While the Trump White House wants, for purely political reasons, to highlight the use of convalescent plasma in COVID-19 patients as a "major therapeutic breakthrough," that treatment regimen is already in fairly widespread use. Nearly 100,000 COVID-19 patients have been treated with convalescent plasma, made from the blood of donors who have recovered from COVID-19 and have therefore developed an antibody response to the virus—in theory, resulting in an elevated immune response in the new patient.
Despite its use on 100,000 COVID-19 patients, though, there's still no solid medical evidence that it actually works. While a Mayo Clinic study shows what may be a small but statistically significant difference in survival rates for patients who get plasma earlier in the course of their disease, rather than later, even that may turn out to be an artifact of COVID-19 rates improving over the duration of the study due to other treatments.
It's the murkiness in teasing out, even after this fairly widespread use, whether any effect at all can be seen in patients that discounts White House claims that the treatment is a breakthrough: "In my mind, treating 98,000 people with plasma and not having conclusive data if it worked is problematic," National Institute of Allergy and Infectious Diseases associate director John Beigel told Wired earlier this month.

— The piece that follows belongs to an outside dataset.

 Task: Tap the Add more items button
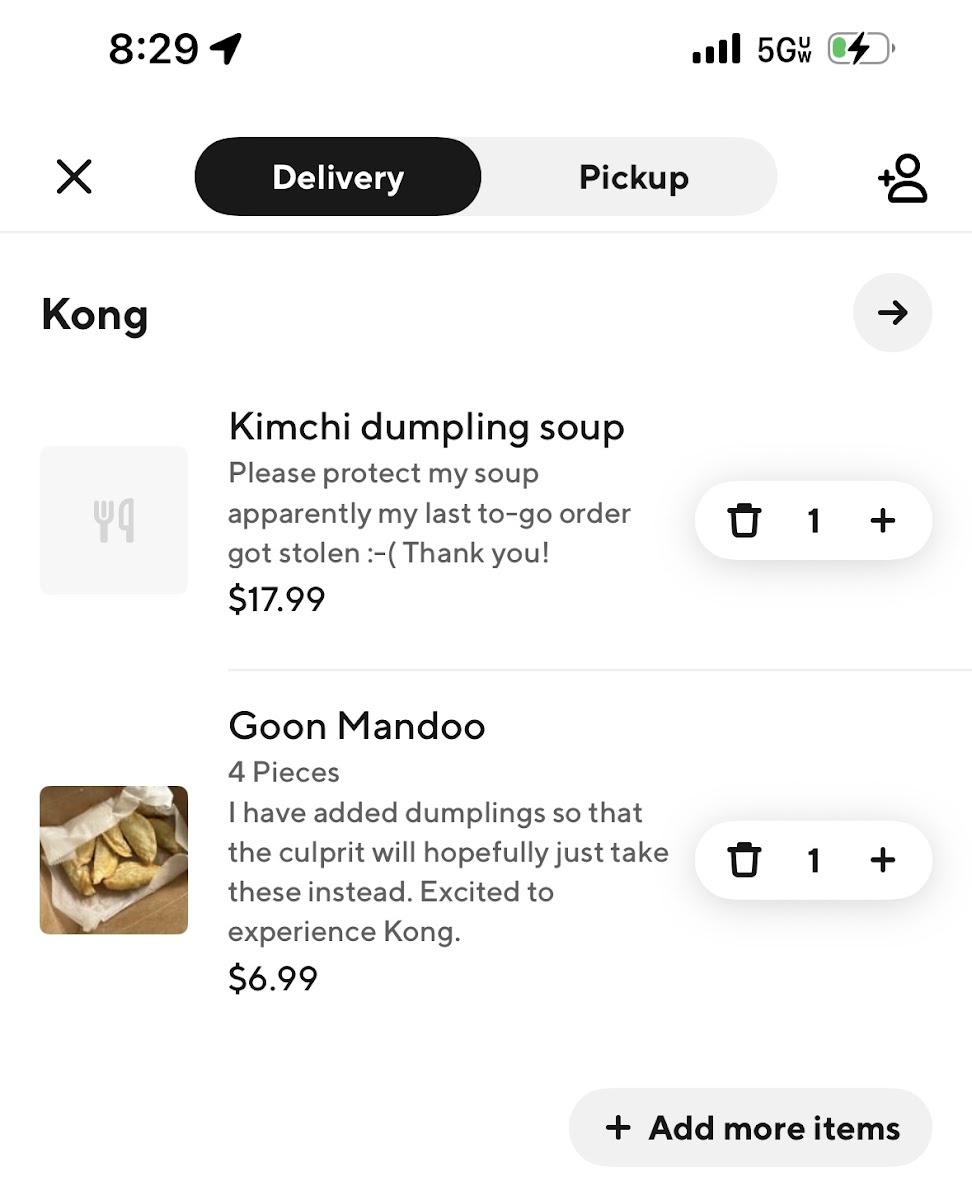(751, 1128)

Though the data so far doesn't suggest that the effects of convalescent plasma will be a game-changing treatment, at least not in isolation, Trump's action today was a cookie-cutter reenactment of what he and his advisers have already done earlier in the pandemic. A week ago, hydroxychloroquine-promoting Trump adviser Peter Navarro again attacked members of the Food and Drug Administration as being part of a "Deep State" acting against Trump, a sentiment that Trump himself followed up on in tweets. This press conference was the result of another pressure campaign against government health experts, in which the FDA was pressured to grant "emergency" authorization of a treatment on Trump and Navarro's say-so, despite a lack of scientific evidence proving it to be effective or useful. It comes over the objection of agency scientists.

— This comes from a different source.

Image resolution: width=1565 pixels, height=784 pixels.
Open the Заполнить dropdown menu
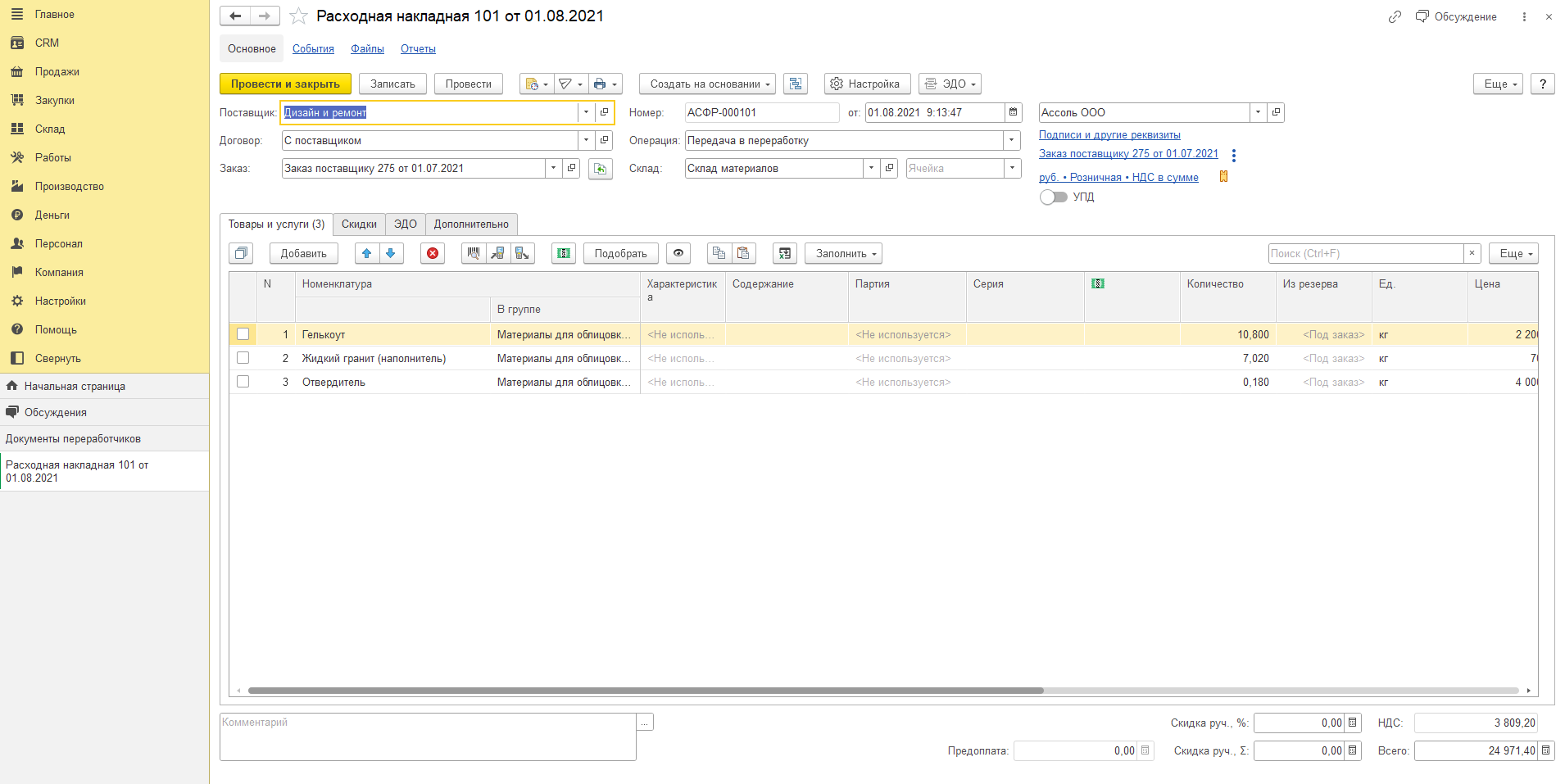tap(843, 253)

It's not a breakthrough. It may have some positive impact, unlike hydroxychloroquine, which was soon found to worsen patient outcomes, but blood plasma has not been the miracle cure Trump and his usual array of anti-science political hacks are hoping for. The Trump team is being dishonest with the nation, yet again, purely as a publicity stunt. Trump cannot competently steer the nation through a nationwide pandemic; both golden boy Jared Kushner and Trump's Fox-culled team of conservatism's most-wrong talking heads have all been proven incompetent. Declaring one new miracle treatment after the next in the hopes of stumbling on something, anything that sticks is now the only pre-election pandemic "plan" Trump, Navarro and the others have.
Also, Donald, you would think at least one person on your staff could have taught you how to correctly say the word "plasma" before holding a goddamn press conference declaring it to be your new favorite cure. Jeebus, people.